As profundezas da humana alma que o escândalo Epstein trouxe à tona são feitas de água suja e de espuma. Afinal, não é preciso muito dinheiro para corromper material e moralmente uma pessoa. Bastam uns presentes. E sexo. Mulheres, muitas mulheres, não só pubescentes, de todas as idades e nacionalidades. Bill Gates, o benfeitor da Humanidade, parece que preferia as russas, e necessitava do sábio conselho de Epstein sobre tratamento de doenças sexualmente transmissíveis. Isto enquanto estava casado, temeroso do contágio conjugal.
Murmura-se que a Rússia ataca o famoso Ocidente, esse paradigma de bons costumes e elevação civilizacional, com mulheres à solta e disponíveis para o contacto e o contrato social. A oeste nada de novo. O que é novo é o modo da corrupção, Epstein exponenciou o conceito. Corrompia e arregimentava com presentes. Não bastavam a ilha tropical e as ninfas deslizando na areia e na sala de massagens, não bastavam os banquetes romanos na mansão de Manhattan e as iguarias selecionadas com a conversação, temos a considerar os presentes. Não bastava a extensa filantropia e a rede intelectual e académica. Toda a gente aprecia presentes. Uns Rolex, carteiras Goyard, malas Prada, camisolas de caxemira e, imagine-se, roupa interior. De excelsa qualidade.
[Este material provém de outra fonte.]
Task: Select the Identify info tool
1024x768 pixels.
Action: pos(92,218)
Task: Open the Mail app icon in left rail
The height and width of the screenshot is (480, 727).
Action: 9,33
Tudo descrito no “The New York Times”.
O que levaria Epstein a mandar comprar 31 cuecas boxer e 31 camisetas de algodão, modelo Sea Island, tamanho médio, da marca suíça Zimmerli, para oferecer a Woody Allen no aniversário? Total da fatura, 9858 dólares. O homem fazia as contas, apesar da largueza.
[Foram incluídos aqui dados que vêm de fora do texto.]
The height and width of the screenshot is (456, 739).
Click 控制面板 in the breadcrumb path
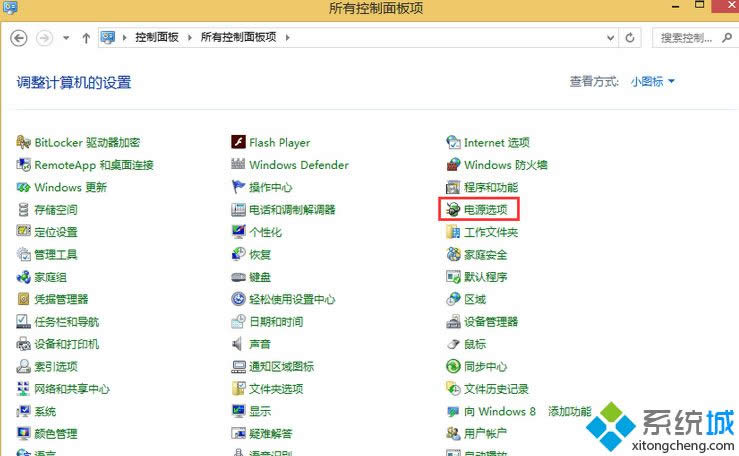click(x=159, y=37)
O que mostraria a habitual lingerie de Woody Allen para levar Epstein a modificá-la ou oferecê-la? Leva-nos a pensar que ele se fartou de ver Woody Allen em cuecas, para tanta intimidade.
Temos também o probo moralista, o grande teorizador e filósofo das esquerdas planetárias, sempre citado e elogiado, o reputado académico de linguística e professor do MIT, Noam Chomsky. Chomsky e a mulher eram amigos do peito de Jeffrey Epstein, que velava pela fortuna do casal. Epstein presenteava-o com camisolas de caxemira, tamanho XXL porque o grande homem era isso mesmo, grande. E, numa fotografia que desmente os discursos de Chomsky sobre a ignorância da pedofilia e a falta de cabeça, vemos Chomsky em amena conversa com Steve Bannon, com quem manteve diálogo no sentido de ilibar Epstein e enxugar-lhe a reputação a seguir à condenação em tribunal e prisão por abuso de menores. Falta de cabeça? Não, corrupção e amor ao dinheiro. Exit Noam Chomsky.
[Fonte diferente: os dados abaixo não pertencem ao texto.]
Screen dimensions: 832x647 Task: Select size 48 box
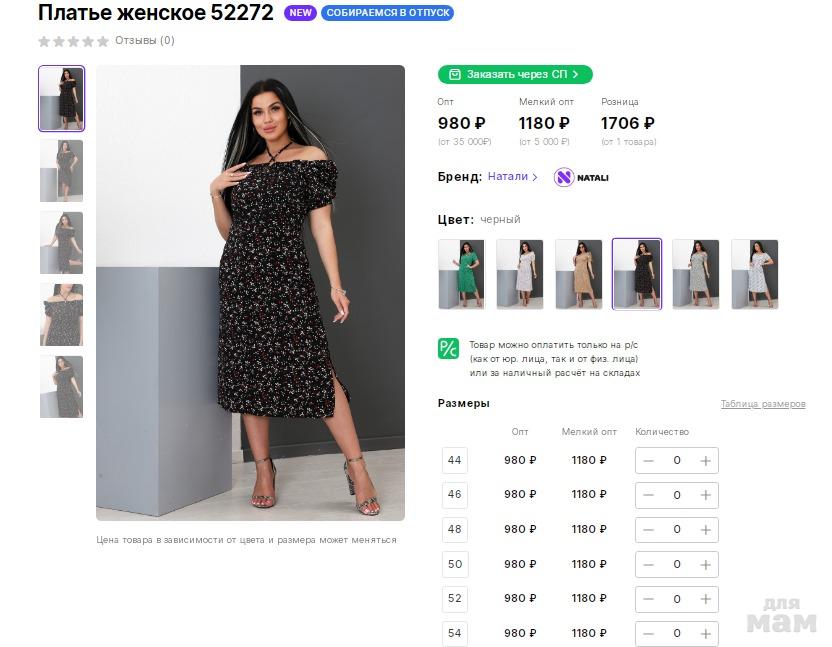455,529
O pormenor da camisola de caxemira, uma para ele a outra para a mulher, é delicioso. E, para Stephen K. Bannon, vulgo Steve, esse arauto da classe operária, esse inventor do movimento MAGA, cuja corrupção já era conhecida por causa do dinheiro que embolsou das doações para o Muro, o muro da fronteira com o México para quem estiver recordado, Epstein mandou embrulhar quatro sweatshirts com fecho de correr.